Instructions for the task:
The answer must consist of every line from the data that holds the string "button".

[Stored items]

....

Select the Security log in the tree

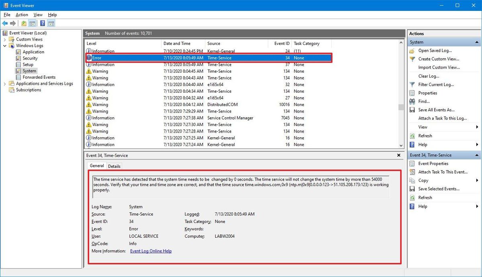[30, 58]
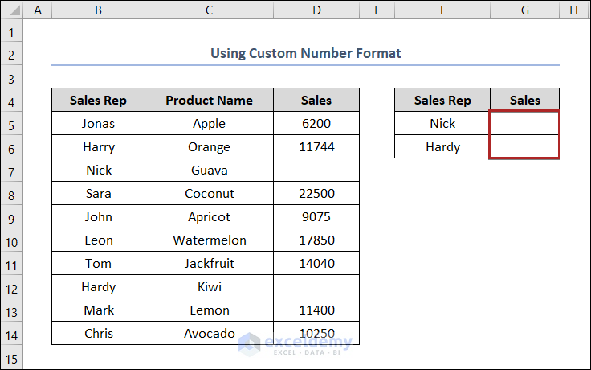Click blank Sales cell beside Guava
The image size is (591, 370).
pyautogui.click(x=316, y=171)
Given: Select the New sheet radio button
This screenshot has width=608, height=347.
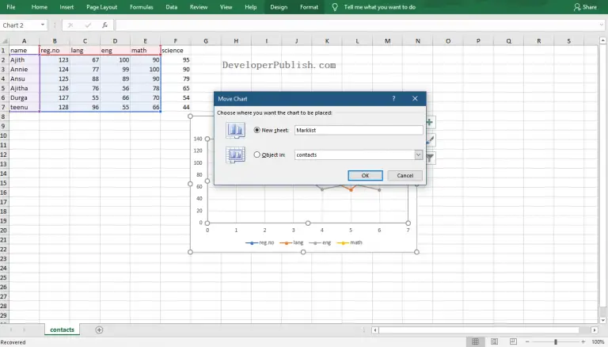Looking at the screenshot, I should [257, 130].
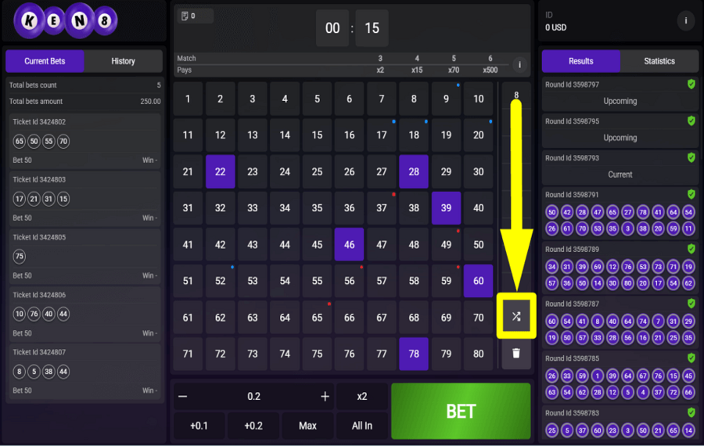Clear selections with the trash icon
Screen dimensions: 704x446
pyautogui.click(x=516, y=353)
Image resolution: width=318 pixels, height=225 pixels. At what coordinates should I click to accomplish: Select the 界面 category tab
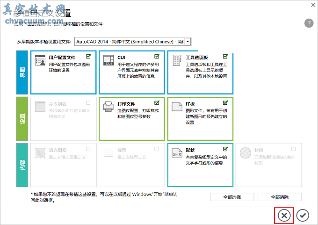coord(22,72)
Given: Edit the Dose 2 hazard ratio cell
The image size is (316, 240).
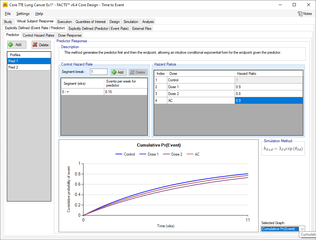Looking at the screenshot, I should click(269, 93).

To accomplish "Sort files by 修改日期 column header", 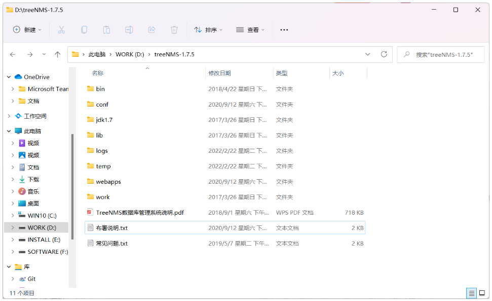I will coord(219,73).
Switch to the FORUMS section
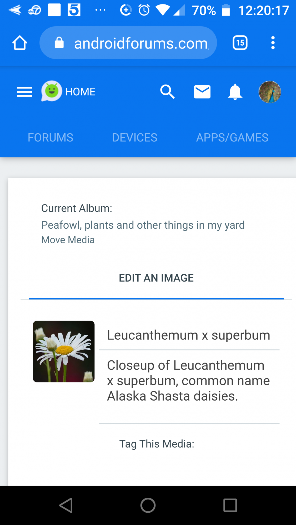 (x=50, y=137)
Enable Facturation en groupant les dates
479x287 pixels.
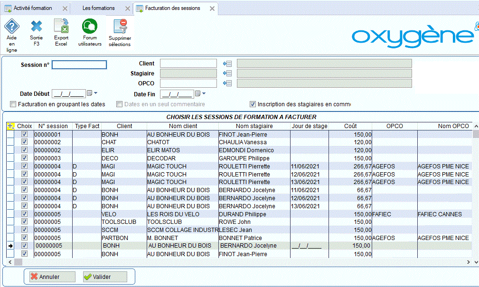[14, 104]
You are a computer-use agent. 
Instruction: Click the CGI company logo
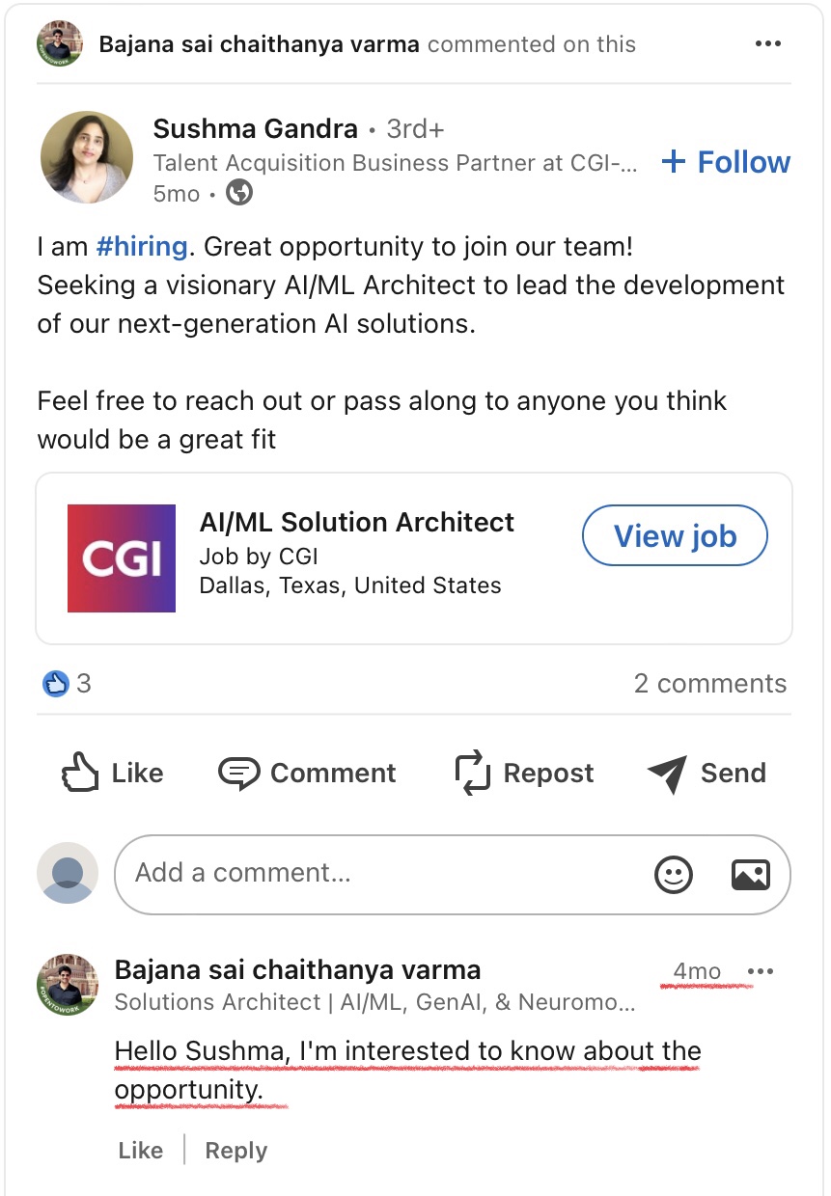[x=122, y=557]
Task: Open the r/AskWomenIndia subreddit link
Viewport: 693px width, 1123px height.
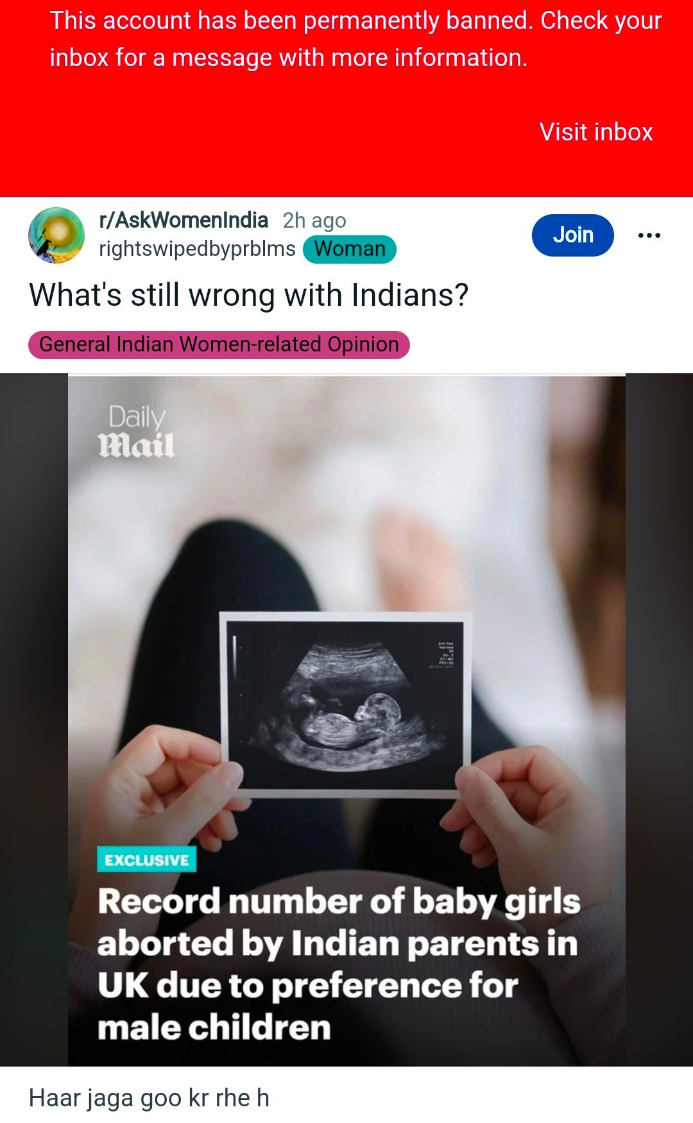Action: (x=184, y=220)
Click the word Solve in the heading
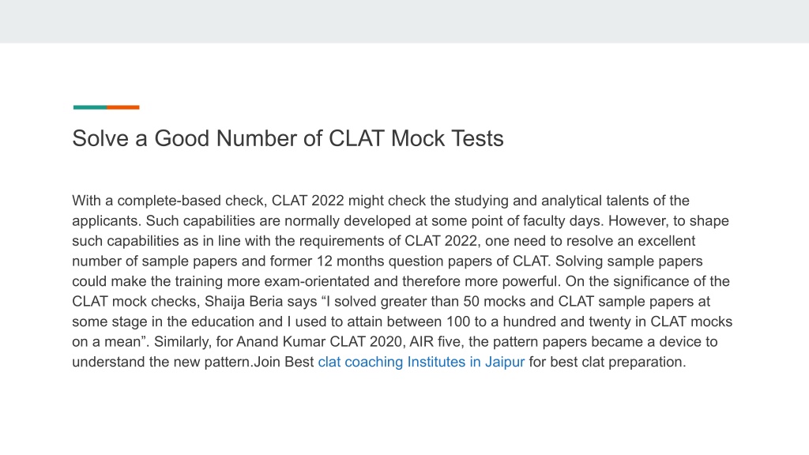 click(100, 139)
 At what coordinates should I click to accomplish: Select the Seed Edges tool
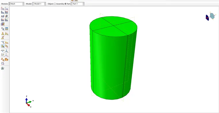(x=7, y=9)
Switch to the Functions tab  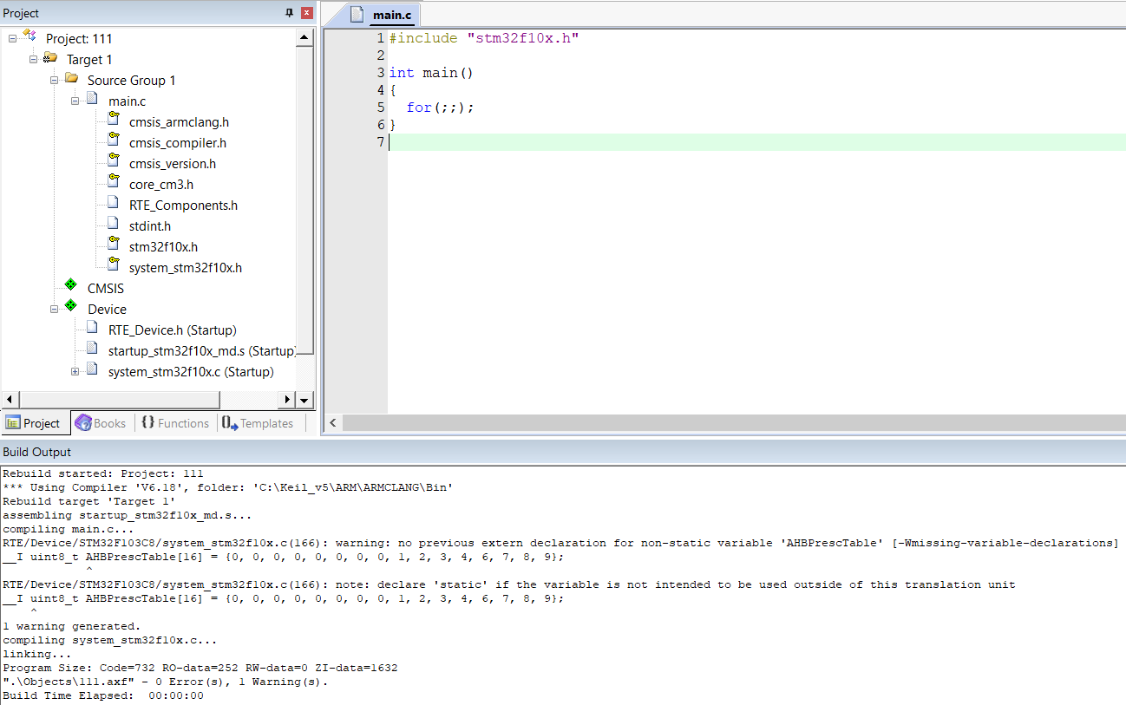coord(174,423)
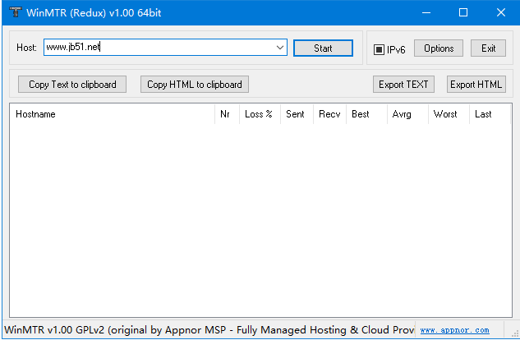Image resolution: width=520 pixels, height=340 pixels.
Task: Open the Options dialog
Action: tap(439, 48)
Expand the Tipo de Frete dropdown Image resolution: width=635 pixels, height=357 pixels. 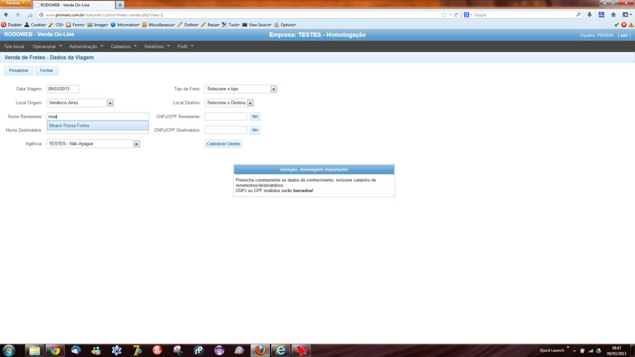click(241, 89)
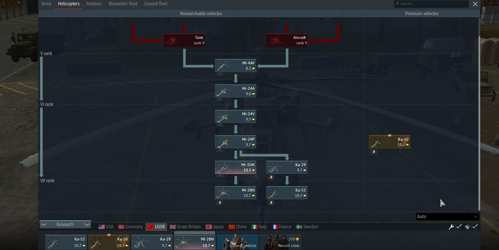This screenshot has width=499, height=250.
Task: Select the Ka-52 helicopter in the research tree
Action: 287,193
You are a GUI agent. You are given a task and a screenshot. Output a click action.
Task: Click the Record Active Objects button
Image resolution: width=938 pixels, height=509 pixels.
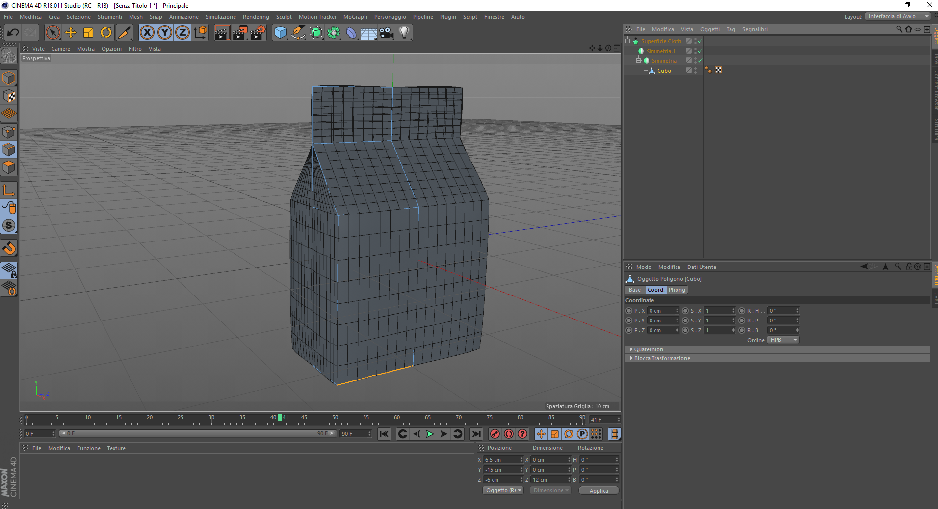pyautogui.click(x=495, y=434)

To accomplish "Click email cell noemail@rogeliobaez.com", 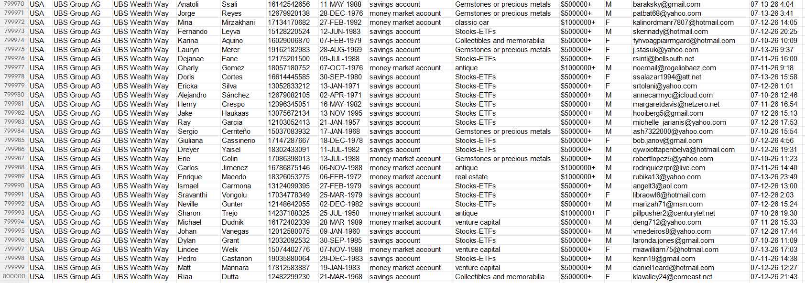I will tap(690, 68).
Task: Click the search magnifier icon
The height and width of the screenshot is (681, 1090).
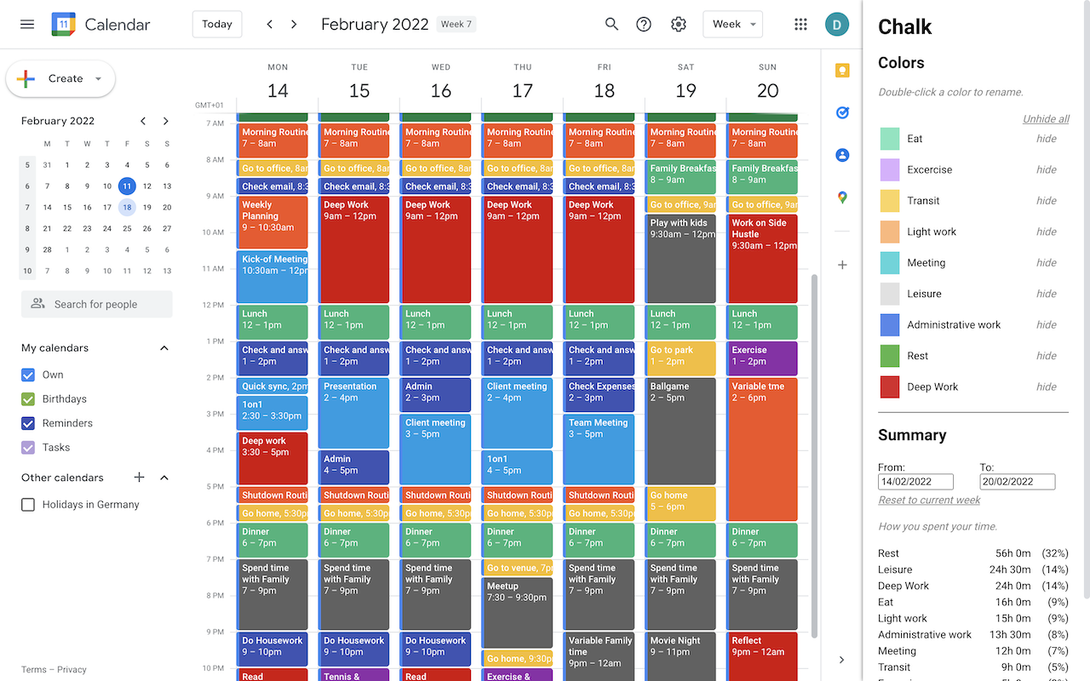Action: 611,25
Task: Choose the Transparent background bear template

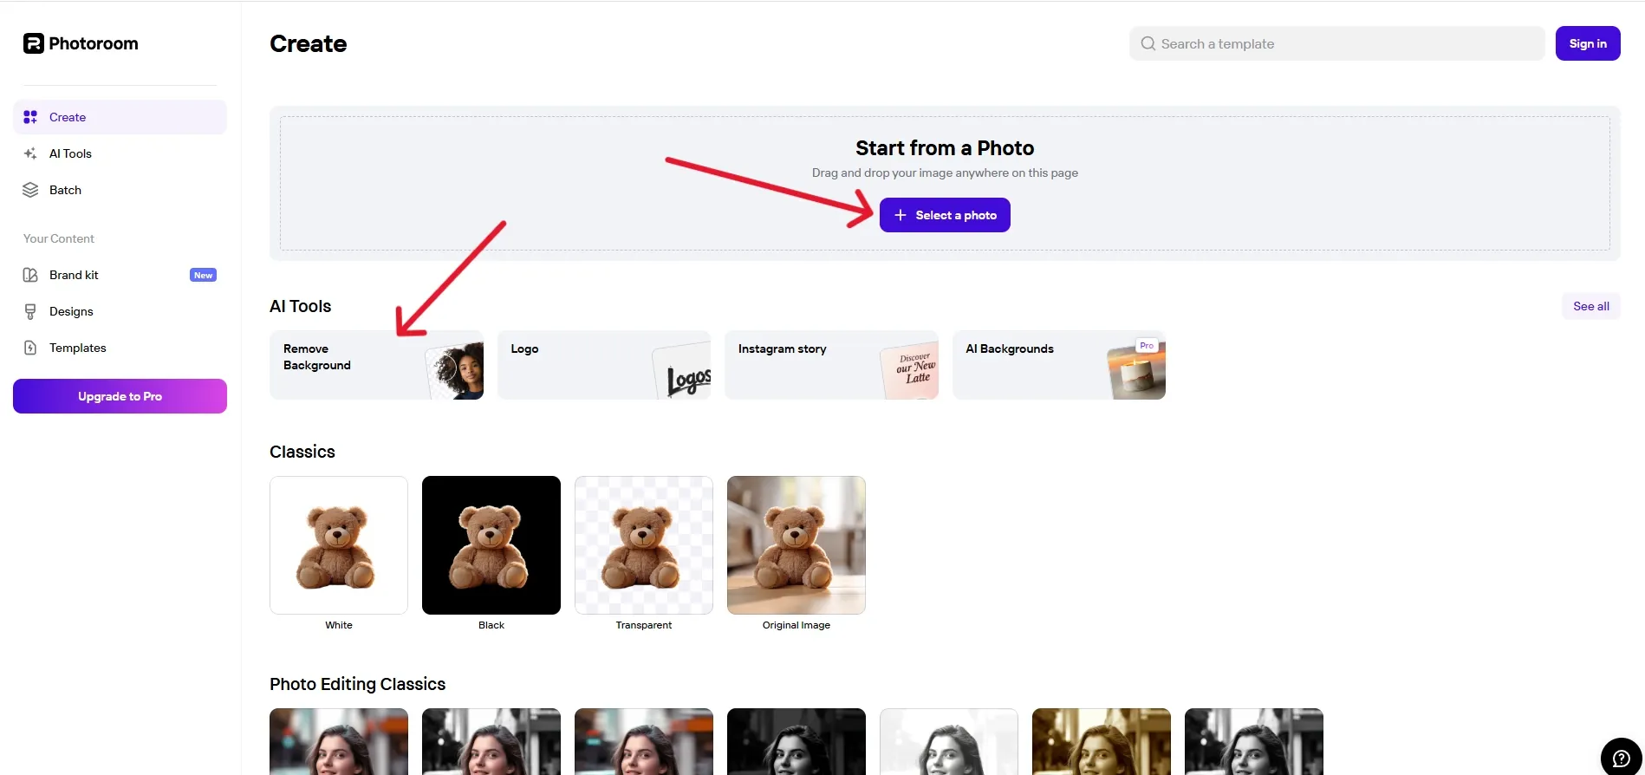Action: (644, 545)
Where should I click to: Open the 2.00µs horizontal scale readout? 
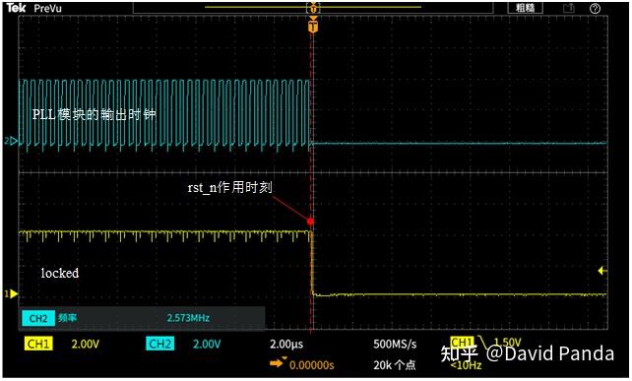(x=286, y=344)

....

Your solution:
Given: Select the New sheet radio button
Task: Click the Record Active Objects button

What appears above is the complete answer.